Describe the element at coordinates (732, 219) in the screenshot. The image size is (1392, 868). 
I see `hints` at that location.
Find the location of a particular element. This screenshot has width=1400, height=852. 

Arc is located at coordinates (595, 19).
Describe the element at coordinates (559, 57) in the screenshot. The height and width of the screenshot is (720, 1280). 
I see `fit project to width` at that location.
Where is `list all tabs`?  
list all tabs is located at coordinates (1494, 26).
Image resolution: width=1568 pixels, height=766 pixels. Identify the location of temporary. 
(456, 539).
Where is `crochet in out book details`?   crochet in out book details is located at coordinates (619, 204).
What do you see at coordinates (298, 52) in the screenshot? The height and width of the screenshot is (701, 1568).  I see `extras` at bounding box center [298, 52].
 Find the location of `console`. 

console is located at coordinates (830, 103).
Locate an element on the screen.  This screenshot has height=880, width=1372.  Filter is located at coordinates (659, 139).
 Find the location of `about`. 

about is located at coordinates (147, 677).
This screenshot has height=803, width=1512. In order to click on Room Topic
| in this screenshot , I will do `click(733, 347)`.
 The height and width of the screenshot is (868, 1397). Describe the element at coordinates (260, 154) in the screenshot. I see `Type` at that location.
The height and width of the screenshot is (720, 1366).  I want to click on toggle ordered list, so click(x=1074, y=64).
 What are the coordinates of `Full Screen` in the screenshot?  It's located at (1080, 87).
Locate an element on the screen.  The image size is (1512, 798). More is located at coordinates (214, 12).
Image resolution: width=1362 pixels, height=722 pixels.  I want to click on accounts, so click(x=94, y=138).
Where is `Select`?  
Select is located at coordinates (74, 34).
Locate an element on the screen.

__________

Revise the records above so that every "Locate an element on the screen" becomes "Find an element in the screenshot", with all other text left unchanged.

Describe the element at coordinates (732, 219) in the screenshot. The image size is (1392, 868). 
I see `hints` at that location.
Find the location of a particular element. This screenshot has width=1400, height=852. 

Arc is located at coordinates (595, 19).
Describe the element at coordinates (559, 57) in the screenshot. The height and width of the screenshot is (720, 1280). 
I see `fit project to width` at that location.
Where is `list all tabs`?  
list all tabs is located at coordinates (1494, 26).
Image resolution: width=1568 pixels, height=766 pixels. Identify the location of temporary. 
(456, 539).
Where is `crochet in out book details`?   crochet in out book details is located at coordinates (619, 204).
What do you see at coordinates (298, 52) in the screenshot? The height and width of the screenshot is (701, 1568).  I see `extras` at bounding box center [298, 52].
 Find the location of `console`. 

console is located at coordinates (830, 103).
Find an element in the screenshot.  This screenshot has height=880, width=1372.  Filter is located at coordinates (659, 139).
 Find the location of `about`. 

about is located at coordinates (147, 677).
This screenshot has height=803, width=1512. In order to click on Room Topic
| in this screenshot , I will do `click(733, 347)`.
 The height and width of the screenshot is (868, 1397). Describe the element at coordinates (260, 154) in the screenshot. I see `Type` at that location.
The height and width of the screenshot is (720, 1366).  I want to click on toggle ordered list, so click(x=1074, y=64).
 What are the coordinates of `Full Screen` in the screenshot?  It's located at (1080, 87).
Find an element in the screenshot.  The image size is (1512, 798). More is located at coordinates (214, 12).
Image resolution: width=1362 pixels, height=722 pixels.  I want to click on accounts, so click(x=94, y=138).
Where is `Select`?  
Select is located at coordinates (74, 34).
Find an element in the screenshot.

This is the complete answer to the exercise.